Can not write to array - intermittently (SOLVED)


Recommended Posts

Hello,

 

I have 2 unRaid servers with 23 disks in each server, both running on Supermicro MBs, though each uses a different model, both running unRaid 6.3.1. While one server runs perfectly all of the time, the other server gives me grief on a daily basis. I have searched the posts here looking for someone with the same problem, but I can not find a situation identical to mine.

1. Sometimes the rogue server runs perfectly. I can read and write from it to and from my Windows 7 and Windows 10 machines with no issues.

2. Sometimes just a single disk will give me problems writing to it, though I don't seem to have any problems reading from it.

3. The web UI connects fine most of the time as "Tower1", but if it does not connect that way, then I simply put in the IP address (it is running a static IP) and I seem to be able to connect to it then.

4. Sometimes the server "refuses" any and all connections made in any way -  I can't connect via the web UI nor can I find it in my local LAN, nor can I access a mapped drive.
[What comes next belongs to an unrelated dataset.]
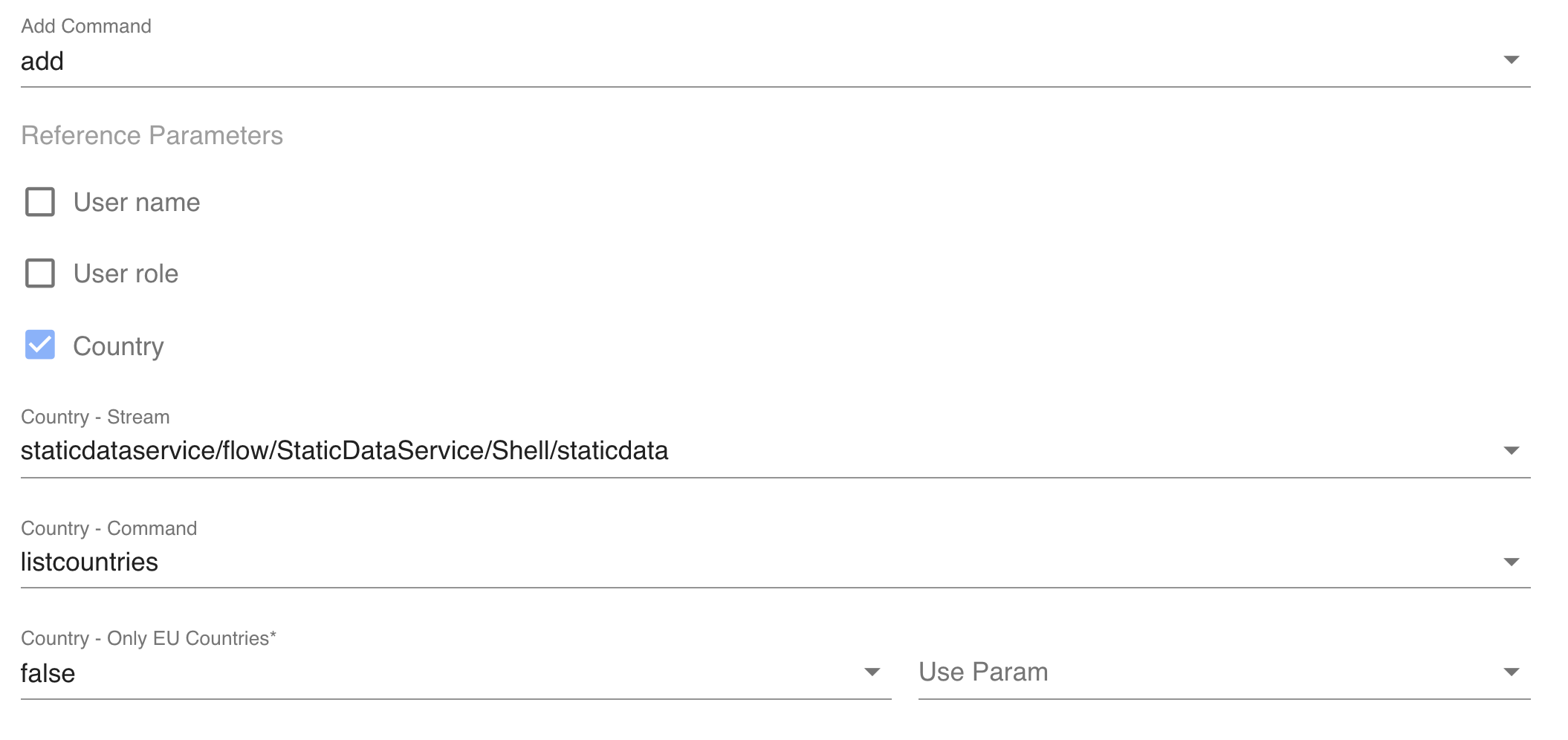Expand the Add Command select field

tap(743, 62)
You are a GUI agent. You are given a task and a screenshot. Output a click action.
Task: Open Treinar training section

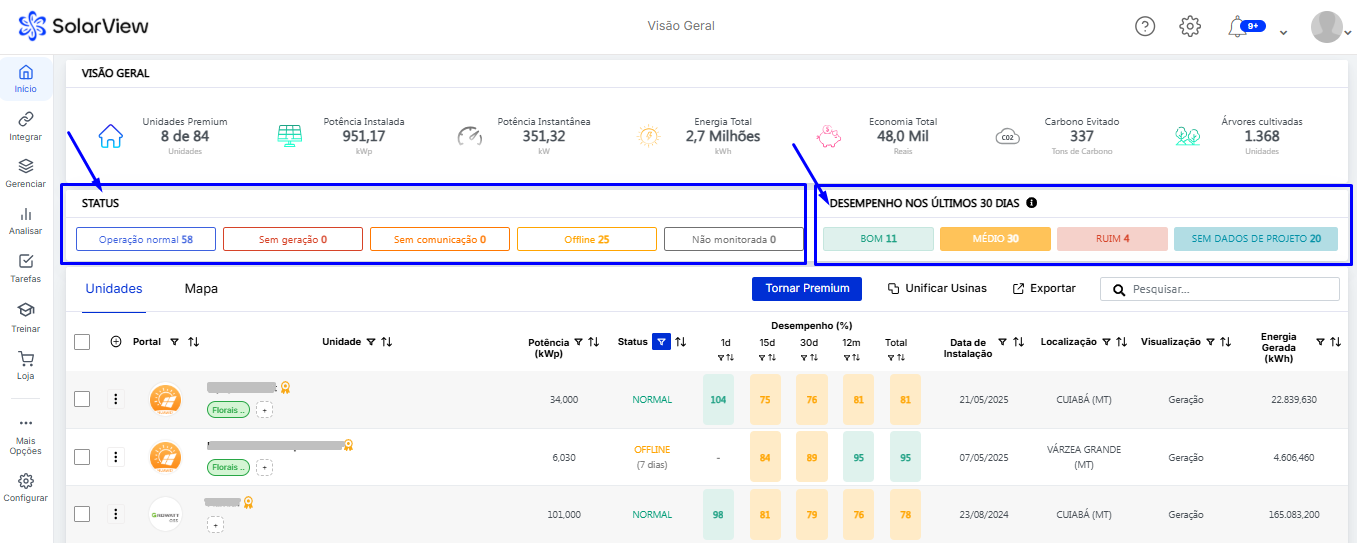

If I just wait for 5 or 10 minutes, it will usually run fine, as if nothing was wrong.

5. Some disks will fill up only to a certain point, writing fine, and then they will refuse to accept any further files. I ALWAYS write directly to the disks, NEVER to the user shares.

6. I can get around problem #5 by writing the files to the cache disk, and then launching Midnight Commander in a Putty window. MC is always successful copying the files from the cache disk to the final destination array disk.

 

Like I said, I have 2 servers running identical versions of the software, setup identically, and Tower1 gives me a constant headache while Tower2 runs absolutely perfectly, so I don't understand what the problem is. Also, Tower1 runs fine and then starts refusing connections RANDOMLY whenever it wants to and nothing I can do will make it run fine again until IT decides it wants to behave - then it fixes itself until it launches its next tantrum. I have put up with this behavior for years with this machine, running lots of different version 5 software, and then version 6 software, so this is a problem that I don't believe is software dependent, though I could be wrong. Tower 2 has run perfectly regardless of which software version I have installed.

 

It is almost like Tower1 is a temperamental bitch with human qualities, acting whatever way she wants to act at the time.

 

I have attached my syslog for those who have a clue (I don't).

 

If there is any other information you want or need, I will try me best to provide it for you.

 

Thanks for listening!

OddwunnSyslog.txt

OddwunnSyslog.txt

Edited by Oddwunn
problem solved
Link to comment

The following needs to be solved.

 

Do you have something else also named "Tower1"?

 

If you power off your Tower1 and wait a while - will your Windows machines be able to find another Tower1?

 

Does your DHCP server allow you to see log entries of the devices it has sent out IP numbers to?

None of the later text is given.